Die
meisten Konzerte folgen einem festen dramaturgischen Konzept. Langsame
und schnelle Passagen wechseln einander ab, kontrollieren die Stimmung
und verschaffen sowohl dem Publikum als auch den Musikern auf der Bühne
gelegentliche Verschnaufpausen.
Manu Chao hält von diesen Regeln offenkundig nicht sehr viel, oder
er braucht keine Ruhepausen, also gönnt er sie auch dem Publikum
nicht:
Wie
zu seligen Mano Negra-Zeiten rockt er gemeinsam mit seinen Begleitern,
dem "Radio Bemba Sound System", von der ersten bis zur allerletzten
Sekunden durch sein Live-Programm, pausenlos. Das Tempo ist atemberaubend,
die Rhythmen sind hastend und hypnotisch - vom Ethno-Punk zum Ethno-Techno.

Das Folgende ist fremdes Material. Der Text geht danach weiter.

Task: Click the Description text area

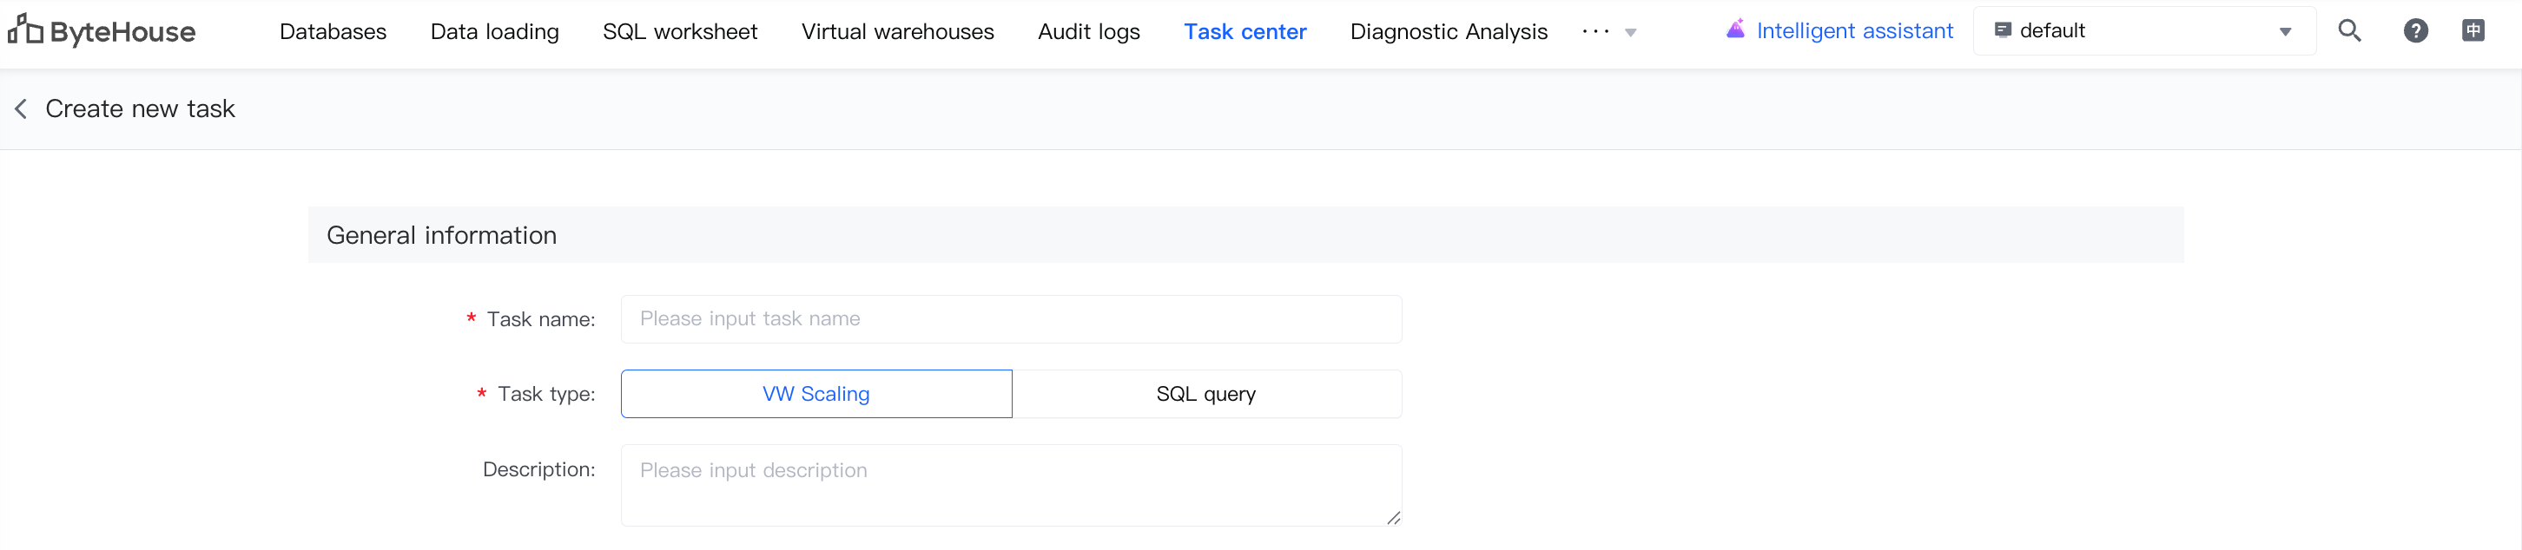Action: (1010, 484)
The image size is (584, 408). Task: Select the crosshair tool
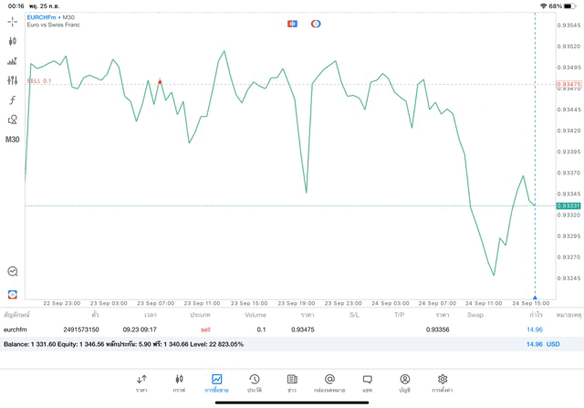coord(12,21)
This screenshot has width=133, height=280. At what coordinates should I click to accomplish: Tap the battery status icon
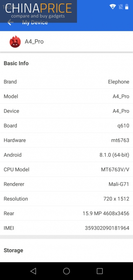[127, 7]
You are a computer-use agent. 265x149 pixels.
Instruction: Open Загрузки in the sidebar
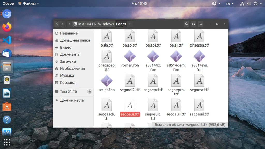(68, 61)
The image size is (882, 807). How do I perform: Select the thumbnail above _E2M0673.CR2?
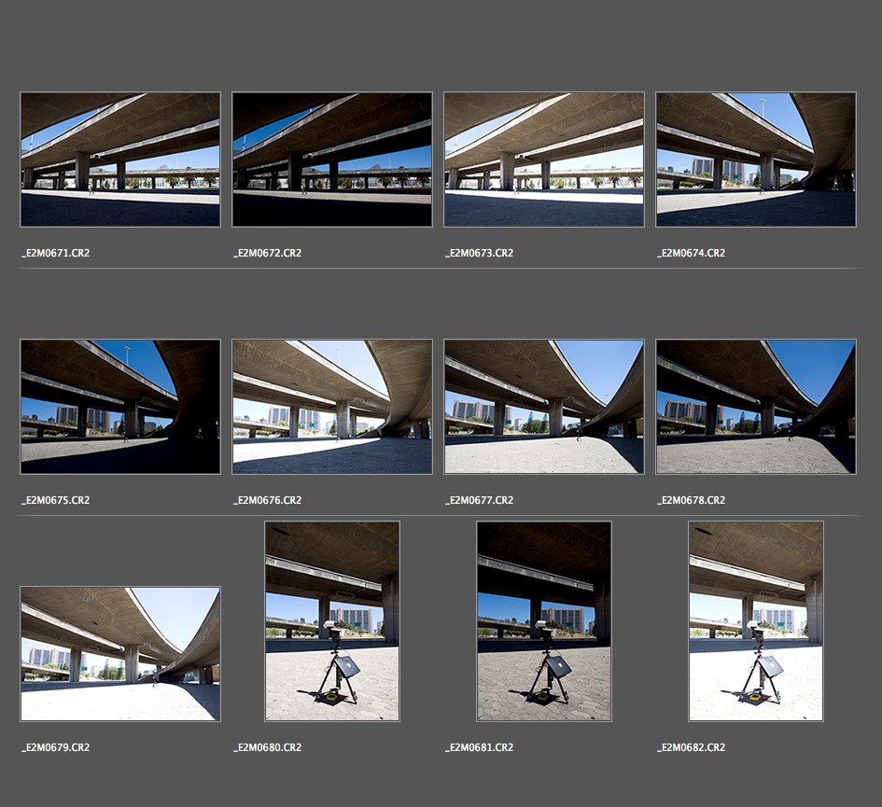[544, 160]
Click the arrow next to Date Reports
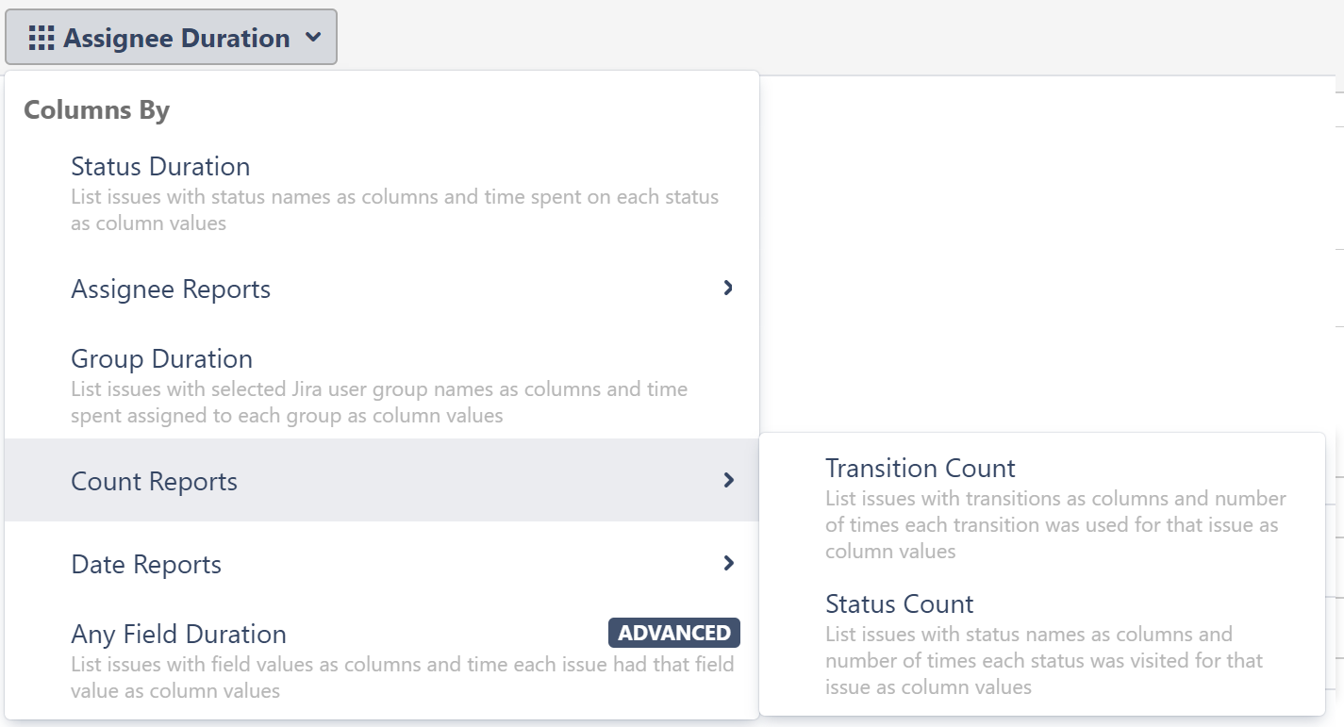Screen dimensions: 1344x727 tap(727, 563)
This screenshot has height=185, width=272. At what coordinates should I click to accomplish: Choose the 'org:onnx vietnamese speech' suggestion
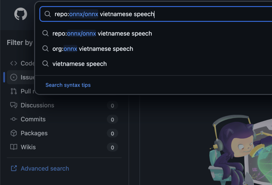click(x=93, y=49)
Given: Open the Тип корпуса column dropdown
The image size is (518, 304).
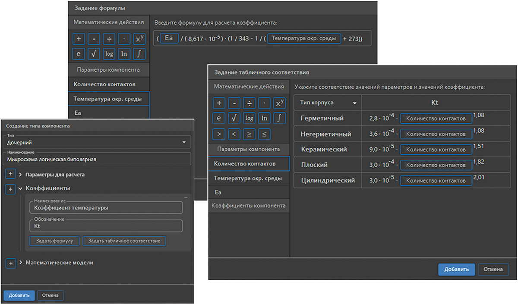Looking at the screenshot, I should coord(354,103).
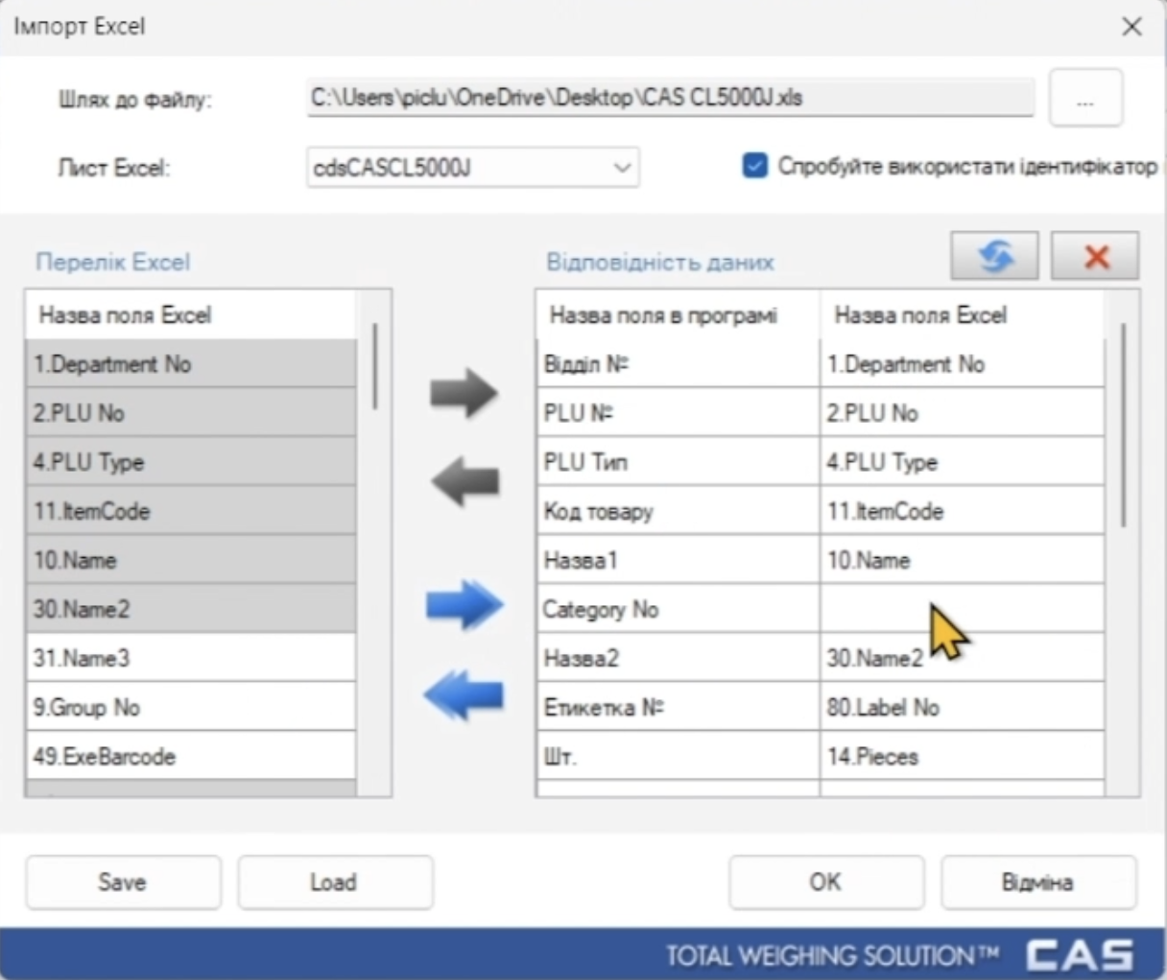Toggle 'Спробуйте використати ідентифікатор' checkbox
This screenshot has height=980, width=1167.
[755, 167]
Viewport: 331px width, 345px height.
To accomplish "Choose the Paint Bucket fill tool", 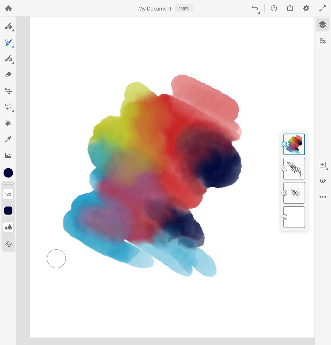I will click(8, 123).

Live holt Manu Chao alle Lebendigkeit nach, die seine Studioalben
streckenweise vermissen ließen.
Das
nach seiner Band benannte Live-Album, mit dem jetzt das Konzertprogramm
seiner umjubelten Tournee quer durch Europa, Japan und Lateinamerika
für alle nachholbar wird, die seine Auftritte verpasst haben,
gleicht einer Achterbahnfahrt durch die 29 Album-Titel - jeder einzelne
ein Schwindel erregender Looping aus explosiven Latino- und Reggae-Beats
- Turbopop am Rande des Schleudertraumas.
Die
mitreißende Party ist aber nicht unabhängig vom politischen
Anspruch Manu Chaos. Seine ungeheure Popularität etwa in Mexiko
erklärt sich auch durch seine Unterstützung der "Zapatistas",
der Befreiungsbewegung der Indios und Kleinbauern im Süden des
Landes. Jugendliche in Südamerika verehren Manu Chao für
seine deutliche Kritik an den vielerorts noch existenten feudalistischen
Strukturen, und in Europa beteiligt er sich an den Protesten der Globalisierungs-Kritiker,
etwa, als er im Juli 2001 im Rahmen der Gegenveranstaltungen zum G7-Gipfel
in Genua ein Konzert gibt.
Die
klaren und unmissverständlichen Botschaften werden ergänzt
durch den direkten und unverfälschten Charakter der Musik: Auf
eine Nachbearbeitung der an zwei Abenden in Paris aufgezeichneten
Konzerte wurde bewusst verzichtet. Allerdings wurden einzelne Passagen
unauffällig gekürzt, um das gesamte Programm auf nur einer
CD unterbringen zu können.
Durch
die so entstandene übergangslose Aneinanderreihung der Lieder
wirkt das Tempo nochmals beschleunigt. So jagt Manu Chao durch die
Titel seiner beiden bislang erschienenen Solo-Alben "Clandestino"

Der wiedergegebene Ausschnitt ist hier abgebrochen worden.